• _THE DATA_:
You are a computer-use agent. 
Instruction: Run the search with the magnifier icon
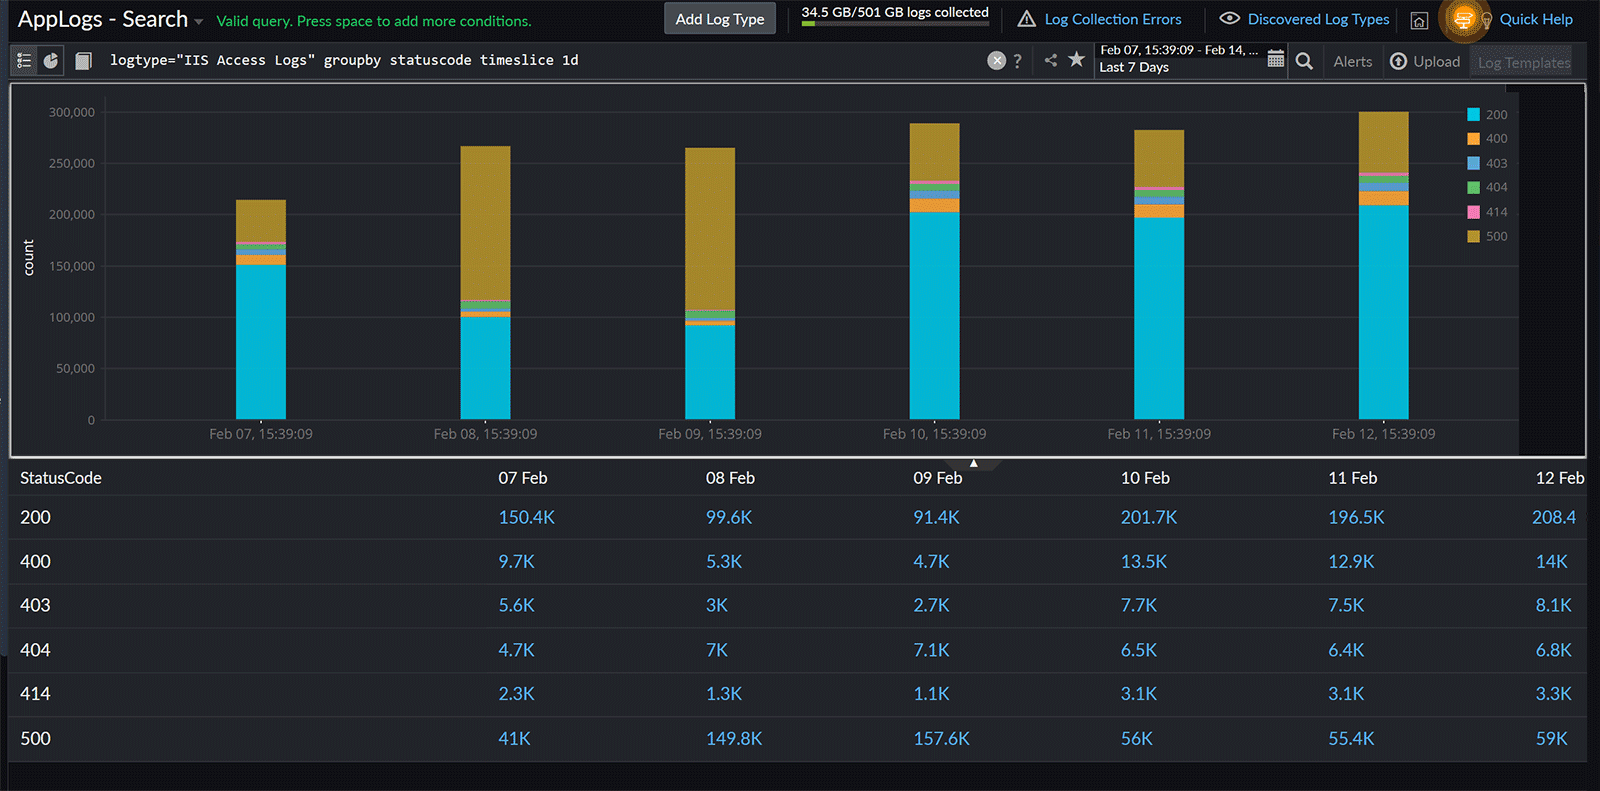pos(1304,61)
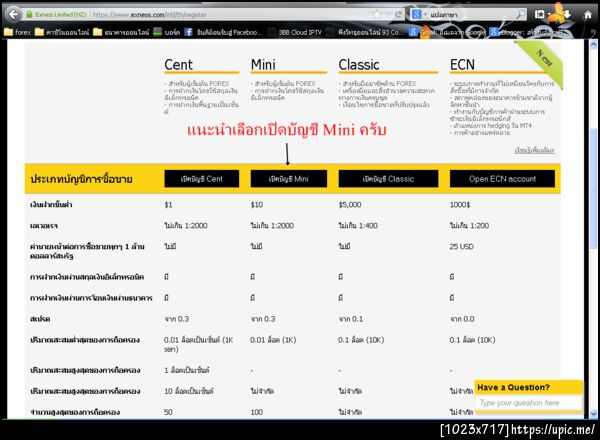Click the black Cent account button
Screen dimensions: 600x440
point(202,179)
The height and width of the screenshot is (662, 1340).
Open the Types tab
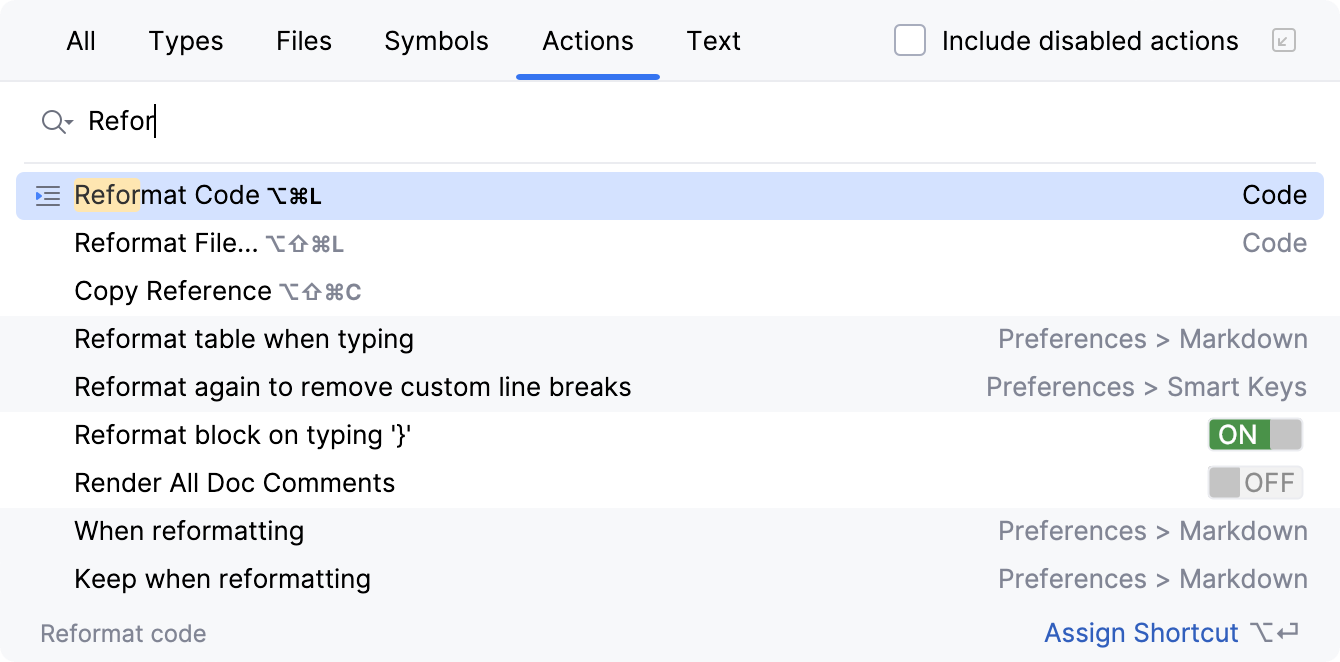185,41
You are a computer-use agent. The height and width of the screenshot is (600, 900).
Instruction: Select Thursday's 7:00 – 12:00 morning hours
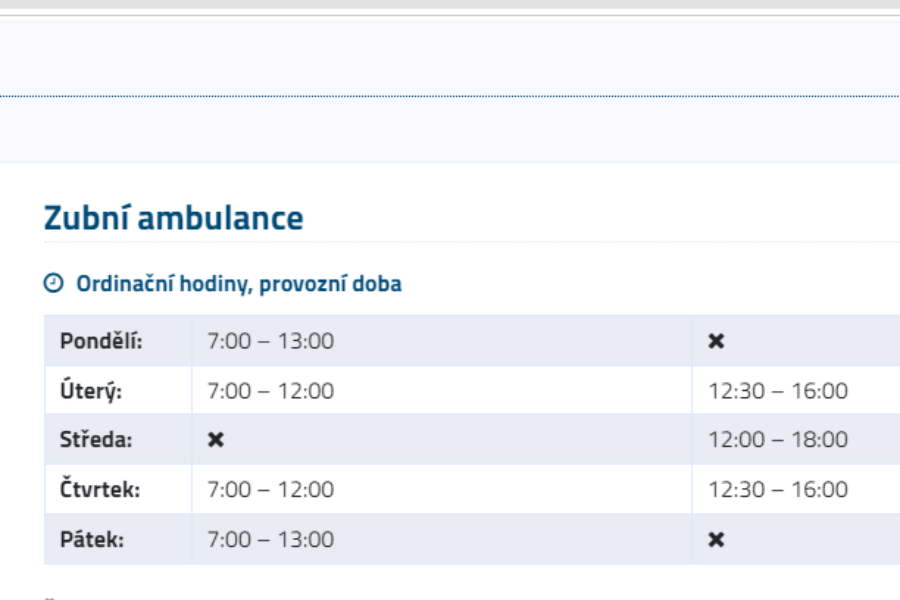(x=270, y=491)
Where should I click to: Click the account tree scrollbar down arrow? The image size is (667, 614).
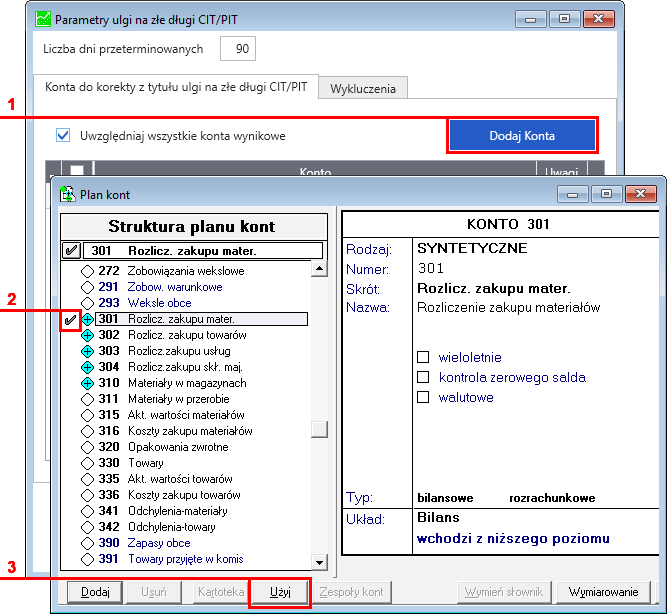[x=319, y=559]
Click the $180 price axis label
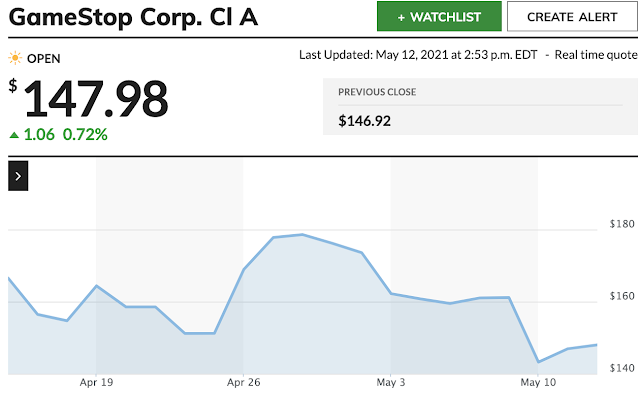Image resolution: width=639 pixels, height=394 pixels. pos(622,224)
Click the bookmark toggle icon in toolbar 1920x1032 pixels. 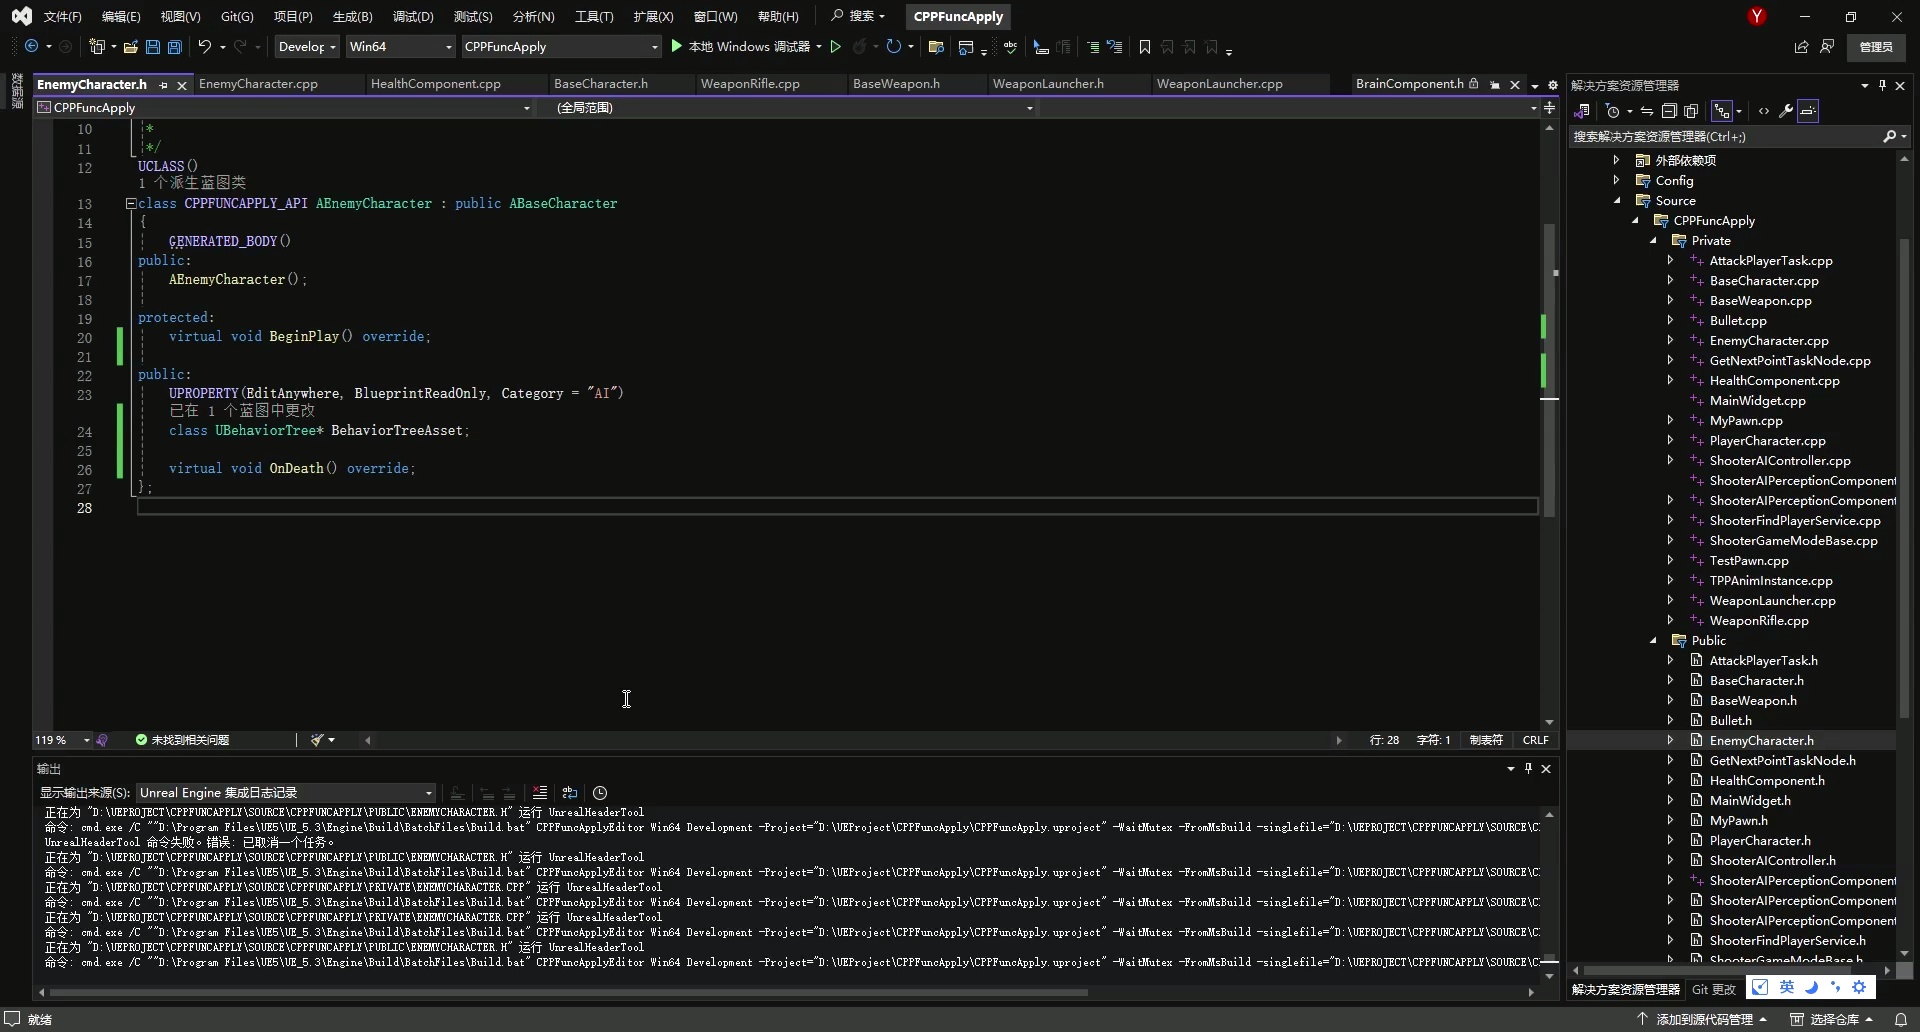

• _TASK TO COMPLETE_: An exact reproduction of the material is needed, without its images.

• _ANSWER BOX_:
You are a computer-use agent. 
Instruction: Run the search with the magnifier icon
pos(1304,61)
Click the black Cent account button
Screen dimensions: 600x440
point(202,179)
The height and width of the screenshot is (662, 1340).
Open the Types tab
185,41
You are a computer-use agent. The height and width of the screenshot is (600, 900).
Instruction: Select Thursday's 7:00 – 12:00 morning hours
(x=270, y=491)
Where should I click to: Click the account tree scrollbar down arrow? The image size is (667, 614).
[x=319, y=559]
Click the $180 price axis label
Image resolution: width=639 pixels, height=394 pixels. pos(622,224)
Click the bookmark toggle icon in toolbar 1920x1032 pixels. 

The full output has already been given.